### PROBLEM TO SOLVE
Exclude the pictures. Transcribe, exactly as written, the lines from the one with "Click Update button" through the end of the entries below.

### INPUT RECORDS

BEGIN

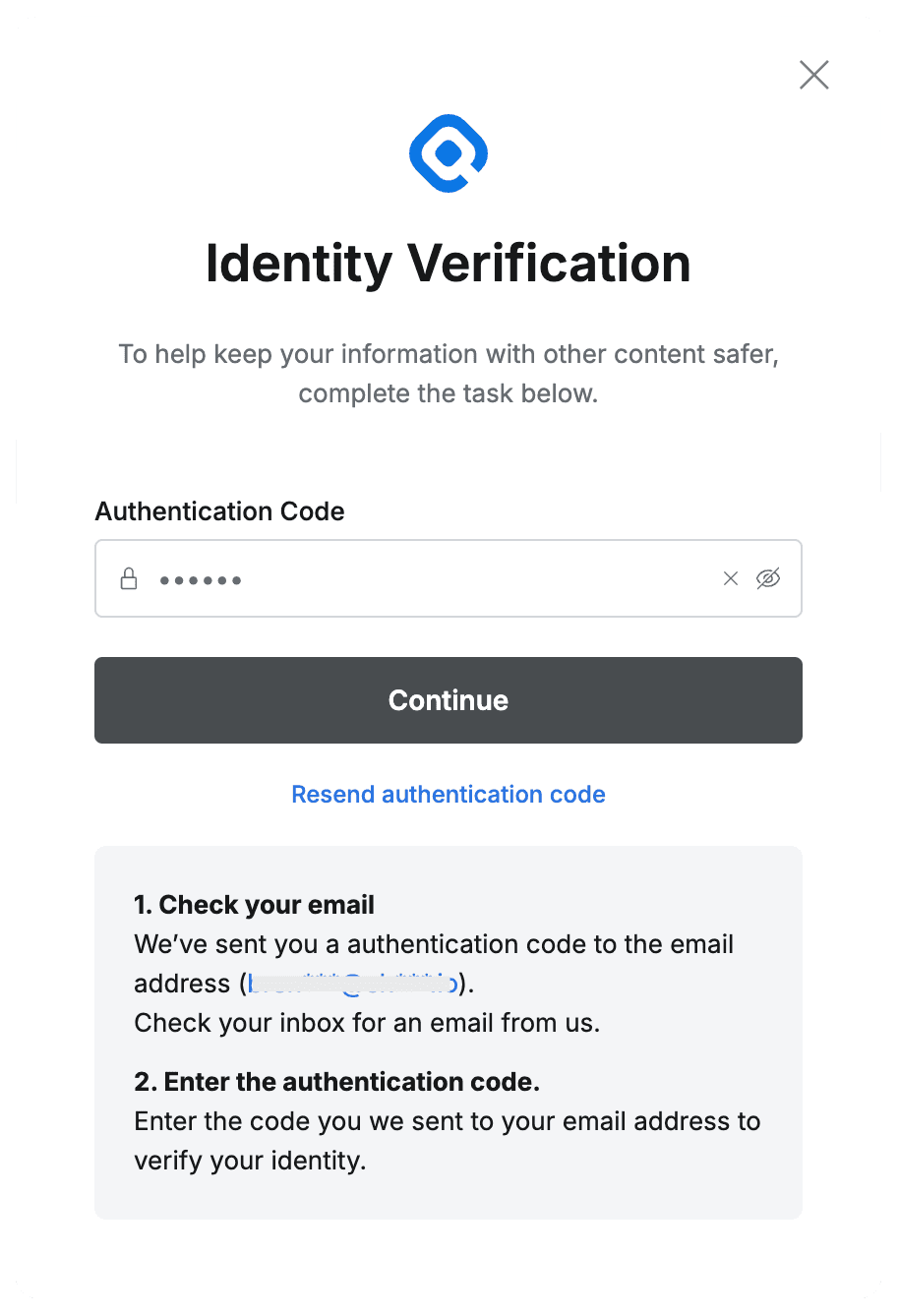This screenshot has height=1316, width=899.
Task: Click the Authentication Code label
Action: point(219,511)
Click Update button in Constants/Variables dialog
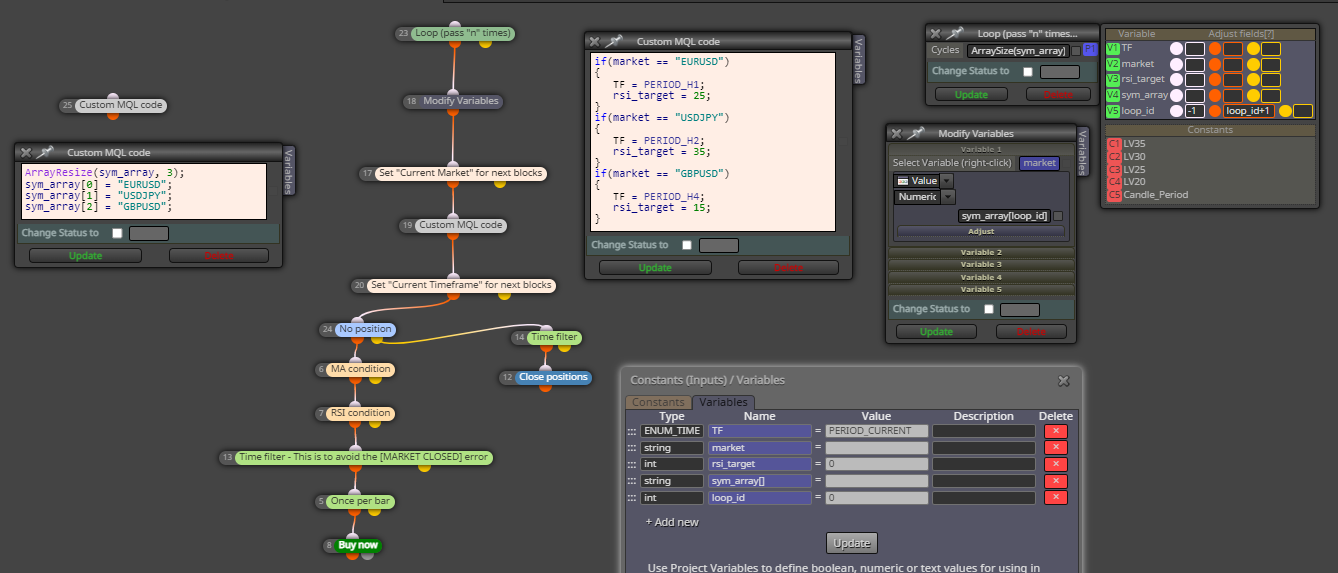 point(852,543)
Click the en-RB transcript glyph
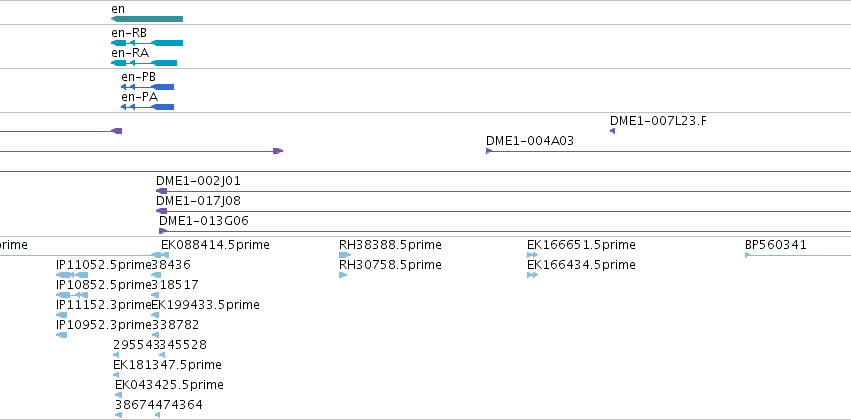Image resolution: width=851 pixels, height=420 pixels. point(147,43)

END

### EXERCISE OUTPUT
Click Update button in Constants/Variables dialog
 point(852,543)
Click the en-RB transcript glyph
Image resolution: width=851 pixels, height=420 pixels. point(147,43)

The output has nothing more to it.